INSTRUCTIONS TO FOLLOW → Quote the entries below word for word, everything from the line containing "Image resolution: width=874" down to the line containing "Looking at the image, I should click on (414, 148).".

RECORDS FOR PROCESSING →
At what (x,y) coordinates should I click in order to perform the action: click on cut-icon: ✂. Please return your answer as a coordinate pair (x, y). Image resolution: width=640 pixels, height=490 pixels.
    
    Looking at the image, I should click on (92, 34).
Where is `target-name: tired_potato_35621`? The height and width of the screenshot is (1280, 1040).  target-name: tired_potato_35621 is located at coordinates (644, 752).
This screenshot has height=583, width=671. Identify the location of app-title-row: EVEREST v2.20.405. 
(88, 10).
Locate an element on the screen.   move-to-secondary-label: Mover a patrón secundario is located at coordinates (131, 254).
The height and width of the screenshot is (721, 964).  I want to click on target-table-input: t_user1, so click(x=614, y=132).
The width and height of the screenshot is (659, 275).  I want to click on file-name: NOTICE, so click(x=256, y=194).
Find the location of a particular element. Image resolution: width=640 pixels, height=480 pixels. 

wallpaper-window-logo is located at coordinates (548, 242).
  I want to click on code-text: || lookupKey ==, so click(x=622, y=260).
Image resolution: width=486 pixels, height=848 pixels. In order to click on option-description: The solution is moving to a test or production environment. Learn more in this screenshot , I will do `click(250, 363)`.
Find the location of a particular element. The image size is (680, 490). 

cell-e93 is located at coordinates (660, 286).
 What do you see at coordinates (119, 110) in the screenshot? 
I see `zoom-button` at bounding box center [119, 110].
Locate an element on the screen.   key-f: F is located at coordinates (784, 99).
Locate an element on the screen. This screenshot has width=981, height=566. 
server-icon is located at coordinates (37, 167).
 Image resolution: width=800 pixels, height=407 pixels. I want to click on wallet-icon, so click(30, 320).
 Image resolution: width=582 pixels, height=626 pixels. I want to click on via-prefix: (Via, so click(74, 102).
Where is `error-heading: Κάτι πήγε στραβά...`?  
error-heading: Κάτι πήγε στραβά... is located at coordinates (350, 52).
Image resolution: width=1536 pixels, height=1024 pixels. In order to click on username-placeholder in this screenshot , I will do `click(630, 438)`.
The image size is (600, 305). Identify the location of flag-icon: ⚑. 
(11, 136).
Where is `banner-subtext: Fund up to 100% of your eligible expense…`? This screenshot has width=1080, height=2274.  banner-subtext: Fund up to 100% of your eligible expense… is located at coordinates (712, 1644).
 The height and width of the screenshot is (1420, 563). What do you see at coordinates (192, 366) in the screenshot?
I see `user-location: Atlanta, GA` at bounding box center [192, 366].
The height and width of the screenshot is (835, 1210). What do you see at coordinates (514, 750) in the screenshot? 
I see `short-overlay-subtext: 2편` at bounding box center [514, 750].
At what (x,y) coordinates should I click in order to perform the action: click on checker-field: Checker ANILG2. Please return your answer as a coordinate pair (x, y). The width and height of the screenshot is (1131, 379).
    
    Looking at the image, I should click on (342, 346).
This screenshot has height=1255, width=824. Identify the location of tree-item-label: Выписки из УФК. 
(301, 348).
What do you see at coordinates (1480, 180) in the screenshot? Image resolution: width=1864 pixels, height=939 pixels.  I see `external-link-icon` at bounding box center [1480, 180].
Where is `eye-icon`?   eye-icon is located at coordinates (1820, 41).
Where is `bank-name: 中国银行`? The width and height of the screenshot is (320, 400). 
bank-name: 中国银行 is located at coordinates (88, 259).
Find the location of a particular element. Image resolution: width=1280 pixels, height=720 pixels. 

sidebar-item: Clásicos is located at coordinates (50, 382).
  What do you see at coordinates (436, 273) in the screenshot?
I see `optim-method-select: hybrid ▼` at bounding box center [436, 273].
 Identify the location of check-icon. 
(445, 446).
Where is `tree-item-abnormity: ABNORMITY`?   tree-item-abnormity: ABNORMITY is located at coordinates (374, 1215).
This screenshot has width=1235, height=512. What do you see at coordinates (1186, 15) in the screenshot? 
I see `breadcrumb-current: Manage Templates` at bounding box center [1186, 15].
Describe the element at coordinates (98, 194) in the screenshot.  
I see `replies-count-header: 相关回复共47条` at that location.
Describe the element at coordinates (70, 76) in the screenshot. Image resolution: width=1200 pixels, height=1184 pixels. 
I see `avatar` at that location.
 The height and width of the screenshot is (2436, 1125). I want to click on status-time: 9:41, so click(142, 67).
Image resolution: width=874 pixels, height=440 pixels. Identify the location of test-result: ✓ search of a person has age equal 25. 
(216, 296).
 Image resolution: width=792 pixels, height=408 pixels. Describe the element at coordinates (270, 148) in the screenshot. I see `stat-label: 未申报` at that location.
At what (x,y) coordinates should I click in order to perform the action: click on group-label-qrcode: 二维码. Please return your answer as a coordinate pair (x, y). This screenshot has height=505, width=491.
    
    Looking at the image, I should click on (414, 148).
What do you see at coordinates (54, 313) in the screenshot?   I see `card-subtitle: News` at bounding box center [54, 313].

ANSWER TO THE EXERCISE →
Image resolution: width=874 pixels, height=440 pixels. Identify the location of test-result: ✓ search of a person has age equal 25. 
(216, 296).
 Image resolution: width=792 pixels, height=408 pixels. Describe the element at coordinates (270, 148) in the screenshot. I see `stat-label: 未申报` at that location.
At what (x,y) coordinates should I click in order to perform the action: click on group-label-qrcode: 二维码. Please return your answer as a coordinate pair (x, y). This screenshot has height=505, width=491.
    
    Looking at the image, I should click on (414, 148).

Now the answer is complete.